Da diversi anni in Italia si pratica un modo di insegnare italiano agli stranieri fuori dai canoni tradizionali, una esperienza che va al di là del suo contesto.

La scorsa settimana abbiamo raccontato la storia della Scuola comunità di Osimo, un progetto molto lontano dall’insegnamento tradizionale. Oggi vi segnaliamo un altro modo di fare scuola, ancora più particolare.

Se pensiamo ad una lezione inevitabilmente ci immaginiamo un’aula, con un o una insegnante, la cattedra e i relativi banchi dove siedono gli studenti. Alle scuole di italiano per stranieri Penny Wirton, attualmente sessanta poli didattici sparsi in tutta Italia, tutto ciò non esiste.

Il tutto nasce da un’idea di Eraldo Affinati, insegnante e scrittore, e di sua moglie Anna Luce Lenzi: nel 2008 hanno avviato questo percorso che da Roma gradualmente si è esteso un po’ ovunque.

Alle Penny Wirton – il nome fa riferimento ad un racconto di Silvio d’Arzo – non ci sono “insegnanti”, ma volontari o volontarie, spesso senza una esperienza didattica alle spalle. Gli studenti hanno una fascia di età che va dai 16/47 anni agli 80, non ci sono cattedre, e soprattutto il rapporto tra chi insegna e chi impara è uno ad uno, uno a due, quindi basato sulla relazione sociale, sull’empatia.

Si parte da chi ci sta di fronte, dalla sua storia, dalle sue esigenze, da quale italiano abbia bisogno di apprendere. Ti può capitare l’analfabeta che nel suo Paese di provenienza non è mai andato a scuola o il laureato, chi è arrivato per congiungersi con i parenti che risiedono in loco, o chi è solo e sta cercando di inserirsi nel territorio dove è arrivato.
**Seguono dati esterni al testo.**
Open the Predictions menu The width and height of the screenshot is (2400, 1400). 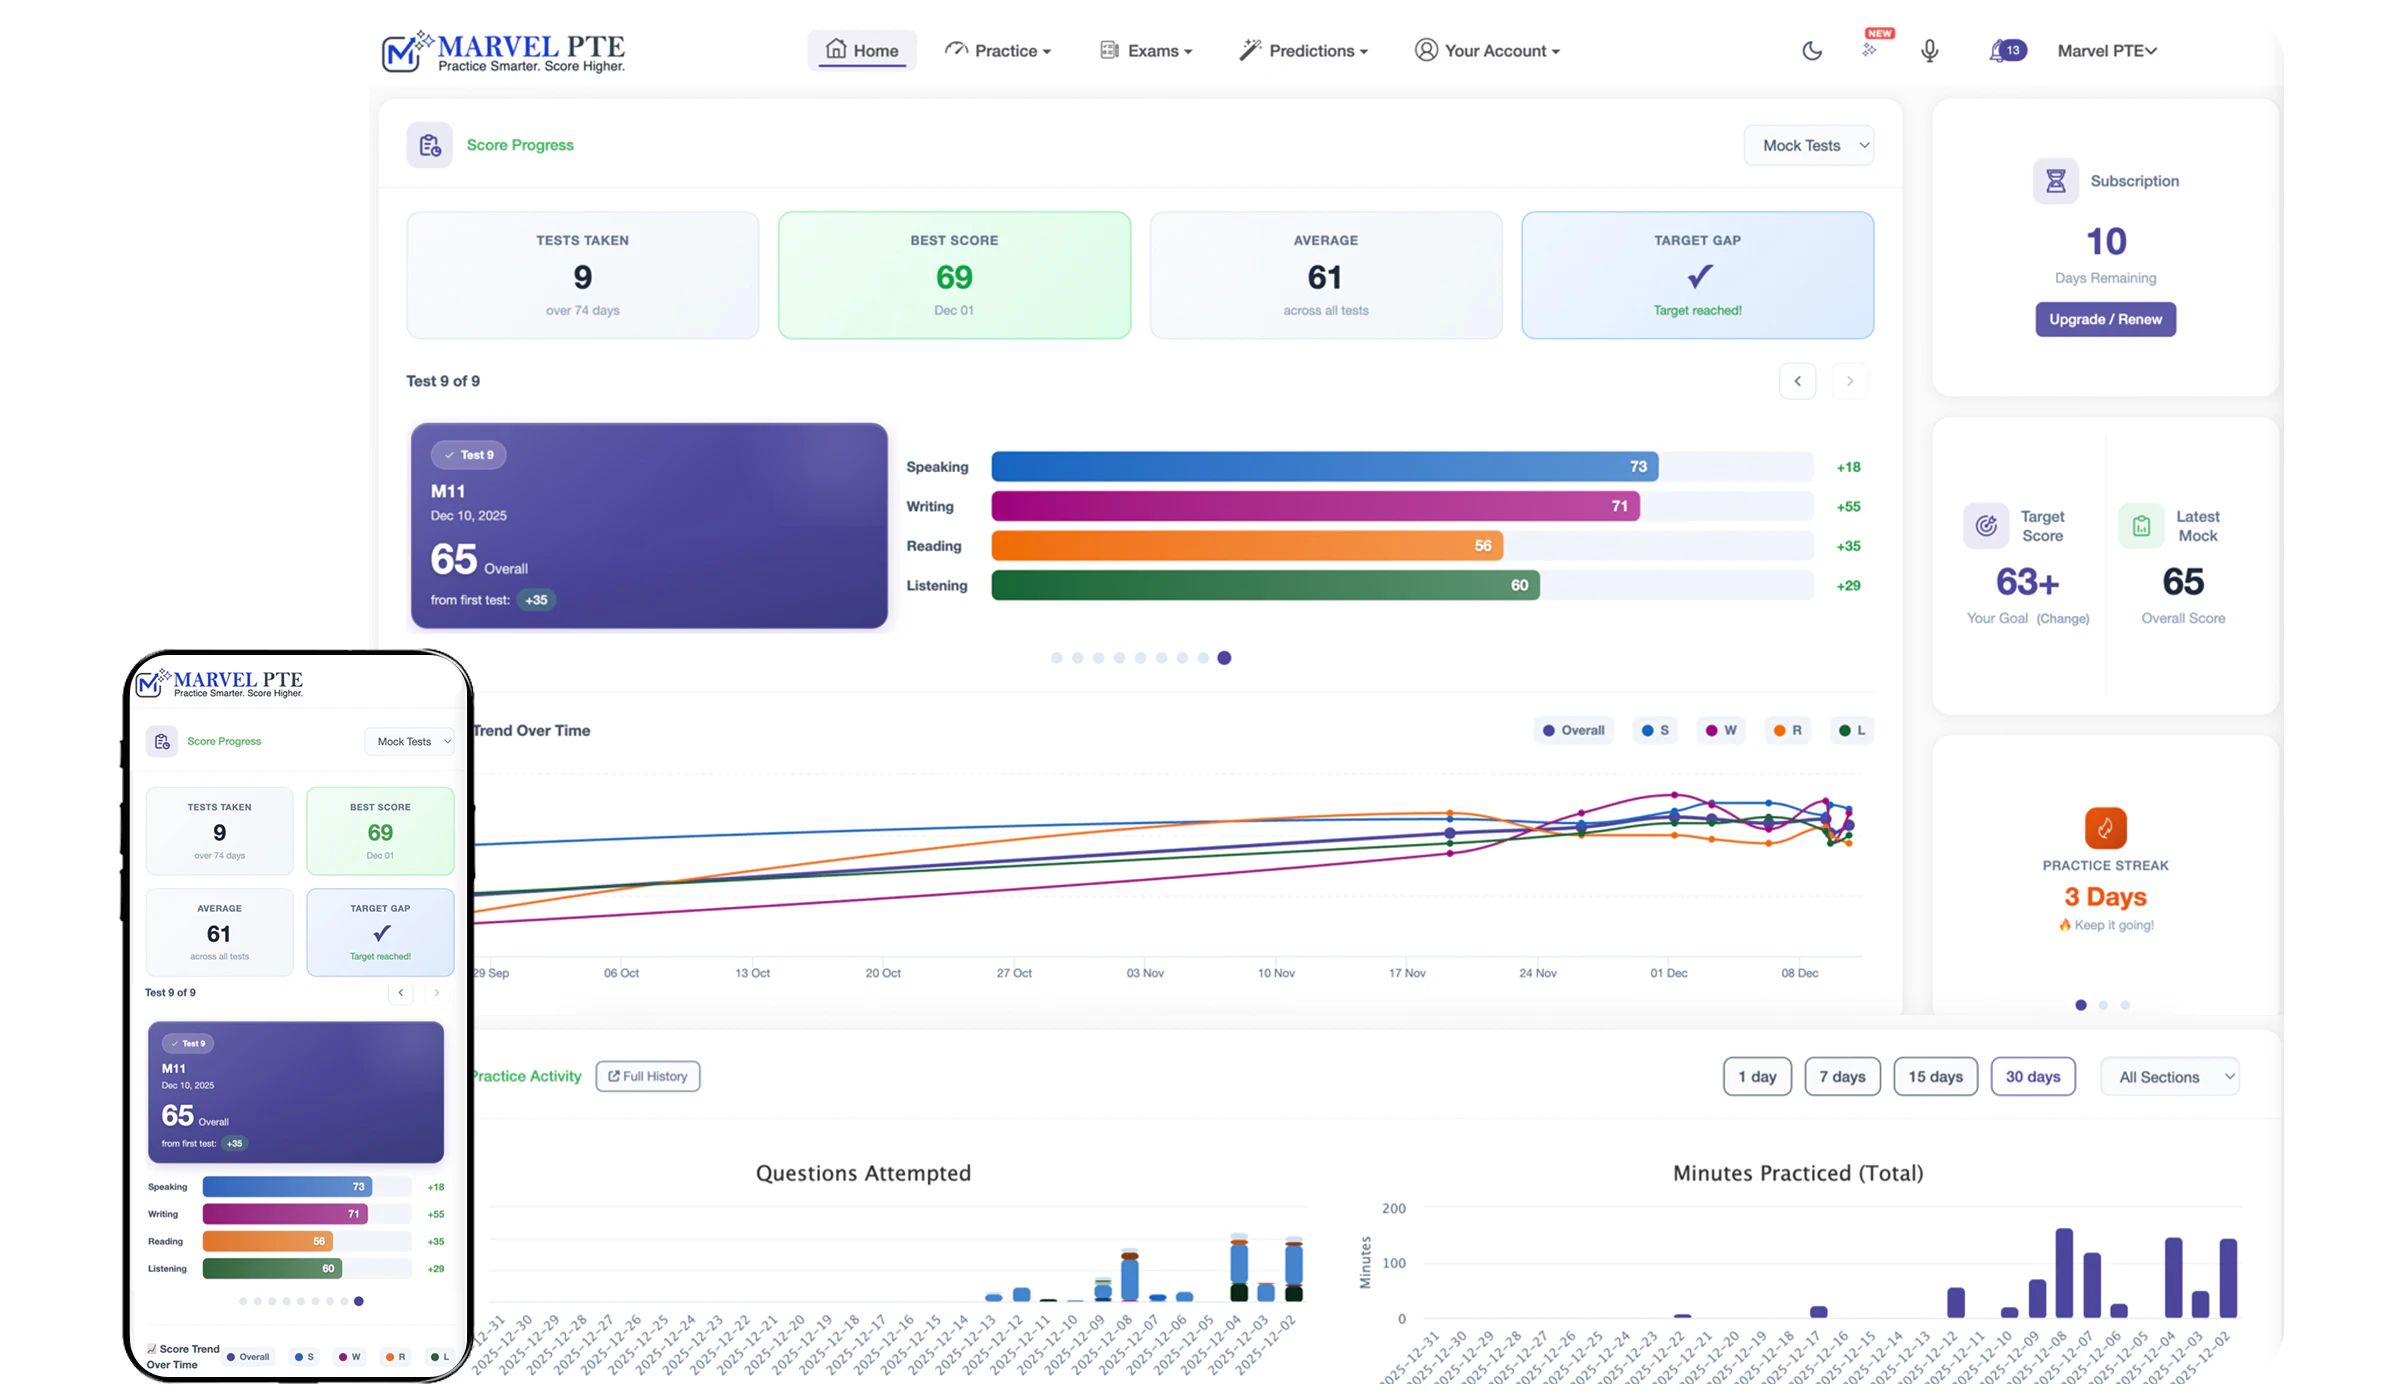pos(1304,51)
L’insegnamento si base anche sulla vita pratica, cioè i vocaboli, le frasi, che possono essere utili rispetto al contesto lavorativo in cui ci si trova.
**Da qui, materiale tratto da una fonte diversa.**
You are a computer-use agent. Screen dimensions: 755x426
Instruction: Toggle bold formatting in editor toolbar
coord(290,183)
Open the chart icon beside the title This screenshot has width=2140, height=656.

Ma spesso la relazione si inverte: chi apprende a sua volta insegna al volontario o volontaria parole della propria lingua, trasmette la cultura del Paese dove ha vissuto per così tanto tempo.

Chi scrive da febbraio del 2019 sta vivendo questa bella esperienza a Senigallia, nella locale Penny Wirton. Due volte alla settimana, quest’anno il lunedì e il giovedì dalle 17.30 alle 19, la sala del centro sociale Arvultura si riempie delle voci dei tanti partecipanti alla scuola, il mondo in una stanza. In questi anni di attività, interrotti solo nel 2020 e parte del 2021 per la pandemia, oltre alle lezioni abbiamo dato vita a laboratori di vario genere, in particolare di musica, ma non solo.

Tra pochi giorni inizierà quello di disegno: attraverso le immagini di artisti si proverà ad insegnare l’italiano attraverso le opere soprattutto di artiste non occidentali, perché è importante, soprattutto per chi viene da Paesi dove i diritti delle donne sono ignorati, provare anche a comunicare determinati contenuti. Non è facile, ma è una scommessa che va fatta, sempre nel rispetto di chi ci sta di fronte.

Il progetto delle scuole Penny Wirton va oltre la specificità in questione e dovrebbe interrogarci sulla differenza tra un percorso simile e ciò che accade nella scuola tradizionale, sia essa pubblica o privata, estremamente standardizzata, dove l’insegnamento cala dall’alto sulla testa dei ragazzi e delle ragazze, ignorando la loro storia, la famiglia che hanno alle spalle, i loro interessi reali.

Un modo spesso burocratico e rituale, a volte interrotto dalla creatività o intraprendenza del singolo insegnante, che soffoca, uccide la gioia di apprendere, oggi ancora di più con l’implacabile affermarsi dalla logica aziendalista che ha invaso il sistema scolastico, esplicitata dalla sciagurata “alternanza scuola-lavoro”, o dalla pessima scelta degli“ Invalsi”.

E’ un’utopia pensare di mettere in discussione tutto questo? Forse, ma dalla scuola comunità di Osimo alle Penny Wirton, così come da altre pratiche presenti nel nostro Paese, arriva un segnale che andrebbe raccolto.